Exercise instructions:
Please output the lines below exactly as they appear, from the line that contains "is (306, 415)." through the line that contains "coord(1007,30)", including both of those lines.

# start of Extracted entries

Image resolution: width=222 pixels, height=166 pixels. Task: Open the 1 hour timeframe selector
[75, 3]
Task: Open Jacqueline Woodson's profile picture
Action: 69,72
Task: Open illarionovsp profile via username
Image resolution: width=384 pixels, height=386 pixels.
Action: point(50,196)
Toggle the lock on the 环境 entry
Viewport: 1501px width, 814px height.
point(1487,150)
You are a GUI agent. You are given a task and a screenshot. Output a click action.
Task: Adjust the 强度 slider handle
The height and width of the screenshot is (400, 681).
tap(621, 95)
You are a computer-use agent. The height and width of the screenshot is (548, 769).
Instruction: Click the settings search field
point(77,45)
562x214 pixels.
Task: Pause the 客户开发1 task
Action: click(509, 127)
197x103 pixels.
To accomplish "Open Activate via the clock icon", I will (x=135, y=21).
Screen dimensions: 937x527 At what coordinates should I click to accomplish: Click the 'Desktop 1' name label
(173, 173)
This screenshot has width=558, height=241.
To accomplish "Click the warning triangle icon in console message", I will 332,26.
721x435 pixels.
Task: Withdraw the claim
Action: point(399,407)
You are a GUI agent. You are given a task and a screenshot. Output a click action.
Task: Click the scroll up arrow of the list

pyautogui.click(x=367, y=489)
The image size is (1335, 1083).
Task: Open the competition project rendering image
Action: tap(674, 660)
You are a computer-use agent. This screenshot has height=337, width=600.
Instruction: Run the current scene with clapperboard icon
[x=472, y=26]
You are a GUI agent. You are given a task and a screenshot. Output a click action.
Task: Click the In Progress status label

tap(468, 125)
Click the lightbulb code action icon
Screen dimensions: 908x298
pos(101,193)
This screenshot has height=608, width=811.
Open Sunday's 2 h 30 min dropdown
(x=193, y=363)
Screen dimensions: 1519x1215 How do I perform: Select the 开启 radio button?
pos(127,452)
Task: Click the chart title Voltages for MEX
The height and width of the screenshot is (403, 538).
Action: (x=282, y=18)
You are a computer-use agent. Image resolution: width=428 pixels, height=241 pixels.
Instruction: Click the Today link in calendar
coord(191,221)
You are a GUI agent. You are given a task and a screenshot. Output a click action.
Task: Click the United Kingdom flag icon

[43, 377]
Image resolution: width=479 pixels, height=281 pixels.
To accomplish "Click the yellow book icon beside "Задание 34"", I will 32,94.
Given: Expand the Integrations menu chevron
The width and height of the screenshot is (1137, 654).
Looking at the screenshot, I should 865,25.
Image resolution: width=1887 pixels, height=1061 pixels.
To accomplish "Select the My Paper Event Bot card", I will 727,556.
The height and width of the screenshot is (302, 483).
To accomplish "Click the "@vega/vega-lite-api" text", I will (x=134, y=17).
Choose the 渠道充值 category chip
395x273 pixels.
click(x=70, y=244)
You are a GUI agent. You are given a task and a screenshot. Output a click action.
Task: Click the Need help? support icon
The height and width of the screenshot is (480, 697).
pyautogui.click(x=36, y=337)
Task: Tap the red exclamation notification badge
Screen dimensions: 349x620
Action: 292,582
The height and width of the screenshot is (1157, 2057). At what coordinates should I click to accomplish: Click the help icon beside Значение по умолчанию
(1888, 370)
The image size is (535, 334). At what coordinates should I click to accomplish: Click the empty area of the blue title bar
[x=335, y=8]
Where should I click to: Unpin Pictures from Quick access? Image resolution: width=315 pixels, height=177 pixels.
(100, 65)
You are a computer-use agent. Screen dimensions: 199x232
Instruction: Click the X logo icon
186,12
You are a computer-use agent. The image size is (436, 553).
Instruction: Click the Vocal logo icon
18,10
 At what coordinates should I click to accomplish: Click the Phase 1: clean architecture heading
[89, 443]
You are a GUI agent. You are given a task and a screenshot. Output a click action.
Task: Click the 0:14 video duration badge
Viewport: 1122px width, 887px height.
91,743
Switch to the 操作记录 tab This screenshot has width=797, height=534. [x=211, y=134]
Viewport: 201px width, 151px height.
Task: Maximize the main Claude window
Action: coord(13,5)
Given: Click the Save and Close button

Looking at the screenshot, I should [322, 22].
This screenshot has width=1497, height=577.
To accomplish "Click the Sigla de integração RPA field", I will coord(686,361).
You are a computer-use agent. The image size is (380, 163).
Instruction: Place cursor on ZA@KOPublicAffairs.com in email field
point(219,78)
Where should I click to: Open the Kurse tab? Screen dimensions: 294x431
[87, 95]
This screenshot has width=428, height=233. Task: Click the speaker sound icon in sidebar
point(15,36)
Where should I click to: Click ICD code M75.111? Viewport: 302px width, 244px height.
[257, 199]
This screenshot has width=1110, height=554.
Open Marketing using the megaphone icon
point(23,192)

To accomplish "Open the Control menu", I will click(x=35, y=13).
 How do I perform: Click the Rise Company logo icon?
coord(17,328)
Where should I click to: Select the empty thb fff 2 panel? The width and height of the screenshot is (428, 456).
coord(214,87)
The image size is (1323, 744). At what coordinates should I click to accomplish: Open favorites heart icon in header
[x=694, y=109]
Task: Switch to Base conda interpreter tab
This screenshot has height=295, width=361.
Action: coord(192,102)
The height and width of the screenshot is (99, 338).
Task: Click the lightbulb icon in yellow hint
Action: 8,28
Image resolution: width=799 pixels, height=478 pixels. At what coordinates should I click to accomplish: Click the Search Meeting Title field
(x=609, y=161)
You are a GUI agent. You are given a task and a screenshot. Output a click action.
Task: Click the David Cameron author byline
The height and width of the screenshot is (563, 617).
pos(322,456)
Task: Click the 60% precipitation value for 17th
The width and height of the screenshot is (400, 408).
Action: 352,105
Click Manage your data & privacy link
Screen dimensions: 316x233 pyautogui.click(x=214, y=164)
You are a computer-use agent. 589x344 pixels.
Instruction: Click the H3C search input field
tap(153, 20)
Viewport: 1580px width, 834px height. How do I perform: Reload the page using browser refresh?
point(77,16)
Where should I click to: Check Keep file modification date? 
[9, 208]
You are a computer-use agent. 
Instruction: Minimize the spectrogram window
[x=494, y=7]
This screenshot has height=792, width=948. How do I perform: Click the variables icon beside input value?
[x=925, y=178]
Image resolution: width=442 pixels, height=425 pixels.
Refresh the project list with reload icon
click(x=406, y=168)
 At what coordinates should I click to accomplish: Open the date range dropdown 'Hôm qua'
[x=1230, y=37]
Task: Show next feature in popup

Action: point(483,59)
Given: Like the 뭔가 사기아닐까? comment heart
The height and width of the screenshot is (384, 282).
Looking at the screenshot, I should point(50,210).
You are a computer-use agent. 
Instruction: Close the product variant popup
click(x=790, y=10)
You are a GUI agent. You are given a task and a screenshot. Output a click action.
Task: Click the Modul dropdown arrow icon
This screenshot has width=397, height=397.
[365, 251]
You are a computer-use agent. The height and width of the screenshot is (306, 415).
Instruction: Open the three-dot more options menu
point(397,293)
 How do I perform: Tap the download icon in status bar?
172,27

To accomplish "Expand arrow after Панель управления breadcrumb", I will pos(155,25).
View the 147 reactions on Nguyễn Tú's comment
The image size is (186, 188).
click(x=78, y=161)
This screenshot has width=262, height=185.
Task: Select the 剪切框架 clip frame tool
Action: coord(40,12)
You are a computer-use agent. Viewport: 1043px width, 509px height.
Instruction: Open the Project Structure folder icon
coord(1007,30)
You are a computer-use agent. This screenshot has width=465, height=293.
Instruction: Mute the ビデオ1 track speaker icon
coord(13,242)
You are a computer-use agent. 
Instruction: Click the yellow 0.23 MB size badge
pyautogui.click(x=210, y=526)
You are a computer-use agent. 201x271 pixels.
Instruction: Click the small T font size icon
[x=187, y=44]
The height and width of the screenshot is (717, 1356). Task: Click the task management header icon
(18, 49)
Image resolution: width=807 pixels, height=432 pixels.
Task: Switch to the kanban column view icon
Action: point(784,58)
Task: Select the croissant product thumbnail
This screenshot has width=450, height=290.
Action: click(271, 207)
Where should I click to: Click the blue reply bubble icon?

# end of Extracted entries

Written answer:
You are a computer-use agent. The height and width of the screenshot is (306, 415).
Instruction: Open the three-dot more options menu
point(397,293)
 How do I perform: Tap the download icon in status bar?
172,27

To accomplish "Expand arrow after Панель управления breadcrumb", I will pos(155,25).
View the 147 reactions on Nguyễn Tú's comment
The image size is (186, 188).
click(x=78, y=161)
This screenshot has width=262, height=185.
Task: Select the 剪切框架 clip frame tool
Action: coord(40,12)
You are a computer-use agent. Viewport: 1043px width, 509px height.
Instruction: Open the Project Structure folder icon
coord(1007,30)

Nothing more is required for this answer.